I valdesi

Cristiani censurati

Gianfranco Spadaccia

Nei giorni scorsi si è riunita a Torre Pellice la Tavola valdese a cui hanno partecipato significative rappresentanze delle Chiese metodiste europee. Vi sono state pronunciate parole molto chiare e molto nette sulla laicità dello Stato, sulle scelte bioetiche, sui diritti umani, sull’immigrazione dal Predicatore designato, Daniele Garrone, decano della Facoltà Valdese di Teologia, dalla Moderatora Maria Bonafede, dal vice presidente della Tavola Eugenio Bernardini. Abbiamo inoltre ascoltato parole di amicizia nei confronti dei radicali e un riconoscimento del ruolo svolto nel Parlamento e all’interno della sinistra per difendere e affermare con intransigenza e con efficacia queste stesse posizioni. Un’amicizia e un riconoscimento che i valdesi sanno fraternamente ricambiati come ha testimoniato la campagna in favore della sottoscrizione per il devolvimento dell’8 per mille alla Chiesa valdese, che decidemmo di lanciare dopo il vergognoso e discriminatorio rifiuto della RAI di mandare in onda uno spot pubblicitario in cui la Chiesa dichiarava di devolvere l’intero importo in iniziative di assistenza e di carità, affidando invece all’autofinanziamento dei fedeli le spese di culto (vi si vide una polemica indiretta nei confronti della CEI e del Vaticano)

C’è tuttavia un fatto nuovo che ci sembra emergere dall’incontro di Torre Pellice e riguarda non tanto questa o quella scelta politica su temi anche assai importanti quanto un mutamento che sembra emergere dalla Tavola Valdese nel modo di intendere e di interpretare il proprio ecumenismo religioso. Troppe volte nel passato ci era sembrato che, in nome dell’ecumenismo cristiano, si scegliesse la strada di un dialogo sommesso, quasi timoroso di affrontare e mettere in campo dissensi troppo netti con la Chiesa cattolica, per nulla compensato da un allineamento a volte acritico, che si era verificato negli anni 80 e 90 sulle posizioni della sinistra anche estrema (quasi in parallelismo con posizioni catto-comuniste).

Se è così non possiamo che guardare alla Chiesa Valdese con rinnovata speranza e fiducia. I problemi della religiosità hanno bisogno di parole di verità e non possono essere lasciati ai fondamentalisti di ogni risma, agli atei devoti, agli agnostici.
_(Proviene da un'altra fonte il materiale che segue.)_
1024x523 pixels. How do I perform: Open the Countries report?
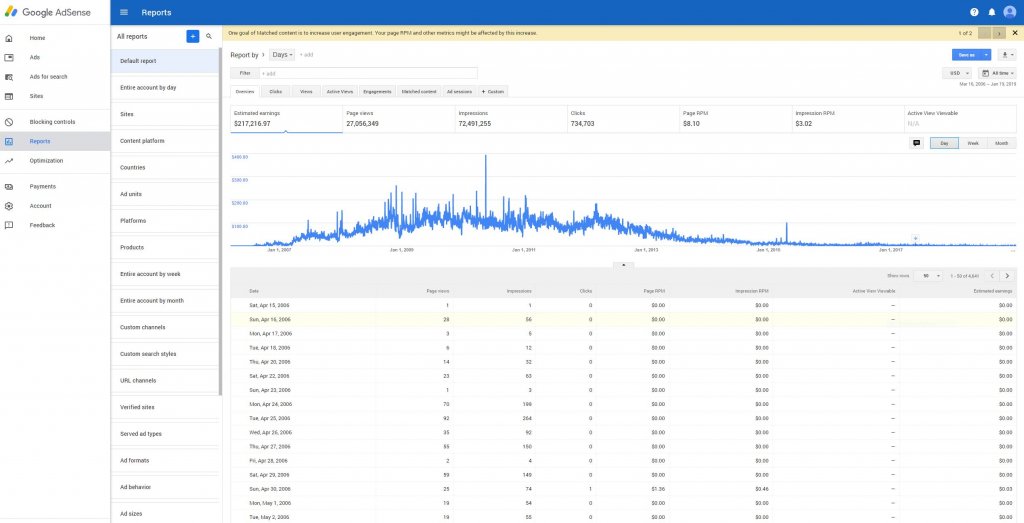click(132, 167)
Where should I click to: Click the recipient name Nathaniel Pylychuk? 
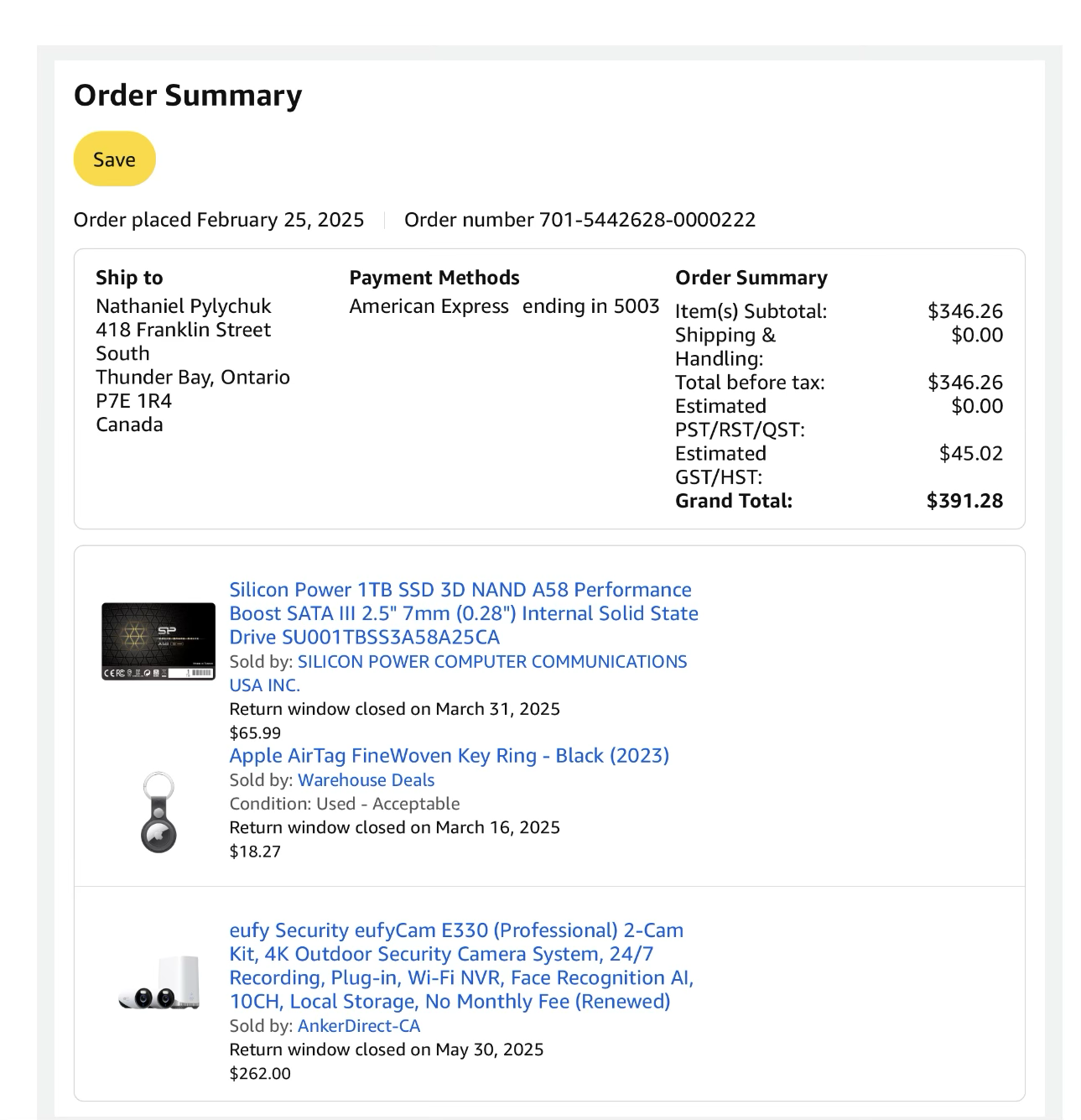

I valdesi devono tentare di uscire dalla posizione di nicchia protetta che gli assetti concordatari e la situazione politica e religiosa sembrano loro assegnare rinchiudendoli in una sorta di confino ideale. Esiste in Italia un problema costituzionale di libertà religiosa (non a caso abbiamo il concordato e non abbiamo ancora una legge di attuazione della norma che stabilisce questa libertà costituzionale) e i Valdesi sono, devono essere, non possono rinunciare ad essere un protagonista fondamentale della vita religiosa del Paese. Come noi nella lotta politica sono oggetto di discriminazione e di censura (c’è qualche telegiornale che ha riferito i lavori della tavola valdese?). La libertà religiosa passa attraverso il diritto alla comunicazione altrimenti non c’è: è religione di Stato appena mascherata e mai insidiata da culti di minoranza , ieri solo “ammessi” secondo la terminologia fascista, oggi regolamentati dal regime delle “Intese” ma nei fatti appena tollerati.